Na Kompozytorów, niestety, chyba jednak kilku osobom udało się odpaść od kolumny i zostać ładny kawałek z tyłu... No ale dzięki temu pewna rowerzystka nie zlała się z tłumem i wszyscy możemy teraz podziwiać jej uśmiech :mrgreen: :mrgreen: .
drętwo było!
Ludzie więcej dzwonków, gwizdków i ogólnie hałasu to masa a nie marsz pogrzebowy!!!
Też dorzucę swoje uwagi:
-na początku z tymi światłami to koszmarne było,
-TEMPO! Masa się kilka razy przerwała!
Pochwały:
+WRESZCIE zachaczamy o inne dzielnice!
+po drodze chyba przyłączyło się kilka osób:>
erykko napisał(a):A znowu nie mogłem przyjechać. Tym razem miałem zakończenie roku. Ciągle mi coś wypada.
- a kogo to co Ty miałeś i co Ci wypadło ??? :evil:
nikt z tego powodu chyba nie płakał i na pasku w TVN 24 też nie podali,że Cię nie było.

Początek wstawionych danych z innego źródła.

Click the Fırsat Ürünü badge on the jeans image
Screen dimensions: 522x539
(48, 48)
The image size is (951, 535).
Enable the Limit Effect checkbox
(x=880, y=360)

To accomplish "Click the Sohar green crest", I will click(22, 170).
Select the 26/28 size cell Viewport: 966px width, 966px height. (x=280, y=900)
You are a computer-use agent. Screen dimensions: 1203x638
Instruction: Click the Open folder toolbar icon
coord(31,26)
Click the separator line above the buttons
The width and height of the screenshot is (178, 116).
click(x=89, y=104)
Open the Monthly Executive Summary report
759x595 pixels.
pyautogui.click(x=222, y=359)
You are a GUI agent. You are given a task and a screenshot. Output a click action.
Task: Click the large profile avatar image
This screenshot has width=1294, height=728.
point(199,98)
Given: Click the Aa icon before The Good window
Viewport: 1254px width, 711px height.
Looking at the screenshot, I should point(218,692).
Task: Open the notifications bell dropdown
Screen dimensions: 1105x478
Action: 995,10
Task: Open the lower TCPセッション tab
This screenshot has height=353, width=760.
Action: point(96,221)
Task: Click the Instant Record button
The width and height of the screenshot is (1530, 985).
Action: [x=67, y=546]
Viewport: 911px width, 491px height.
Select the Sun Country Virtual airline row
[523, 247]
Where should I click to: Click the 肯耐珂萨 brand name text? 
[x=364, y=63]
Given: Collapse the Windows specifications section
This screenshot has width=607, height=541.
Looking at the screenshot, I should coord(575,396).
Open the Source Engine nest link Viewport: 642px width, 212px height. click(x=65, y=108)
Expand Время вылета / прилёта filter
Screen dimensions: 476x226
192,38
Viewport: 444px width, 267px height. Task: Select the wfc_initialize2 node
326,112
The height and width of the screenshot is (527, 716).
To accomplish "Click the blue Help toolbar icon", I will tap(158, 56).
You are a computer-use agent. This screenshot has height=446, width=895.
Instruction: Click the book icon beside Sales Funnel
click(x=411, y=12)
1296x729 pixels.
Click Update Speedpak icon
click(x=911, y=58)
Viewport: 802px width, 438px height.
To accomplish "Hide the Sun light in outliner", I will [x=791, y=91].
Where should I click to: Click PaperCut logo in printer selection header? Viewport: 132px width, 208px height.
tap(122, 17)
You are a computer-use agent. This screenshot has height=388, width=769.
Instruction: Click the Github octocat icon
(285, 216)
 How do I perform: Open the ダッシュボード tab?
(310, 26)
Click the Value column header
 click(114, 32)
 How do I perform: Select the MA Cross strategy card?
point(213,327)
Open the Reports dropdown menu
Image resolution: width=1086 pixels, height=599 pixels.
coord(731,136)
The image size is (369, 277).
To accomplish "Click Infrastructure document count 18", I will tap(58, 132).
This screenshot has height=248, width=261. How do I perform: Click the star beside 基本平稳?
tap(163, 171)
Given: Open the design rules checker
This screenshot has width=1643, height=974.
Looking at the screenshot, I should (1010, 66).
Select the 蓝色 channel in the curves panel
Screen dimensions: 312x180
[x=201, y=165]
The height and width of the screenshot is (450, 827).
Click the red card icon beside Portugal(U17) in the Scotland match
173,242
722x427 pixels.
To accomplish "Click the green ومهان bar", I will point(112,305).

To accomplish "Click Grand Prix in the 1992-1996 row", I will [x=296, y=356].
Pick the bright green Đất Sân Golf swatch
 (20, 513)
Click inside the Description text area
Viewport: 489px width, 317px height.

takie posty tylko zaśmiecają forum i nic nie wnoszą :evil: :evil:
Eee dzień obry! Co to za chopper z czaszką? Kolega powinien się do kompletu za zombie orzebrac i by było już cacy. Ciekawa kierownica- pospawany łańcuch. Jeśli jest gdzieś tu wlaściciel to ja mam pytanie- czyja to czaszka? Psa?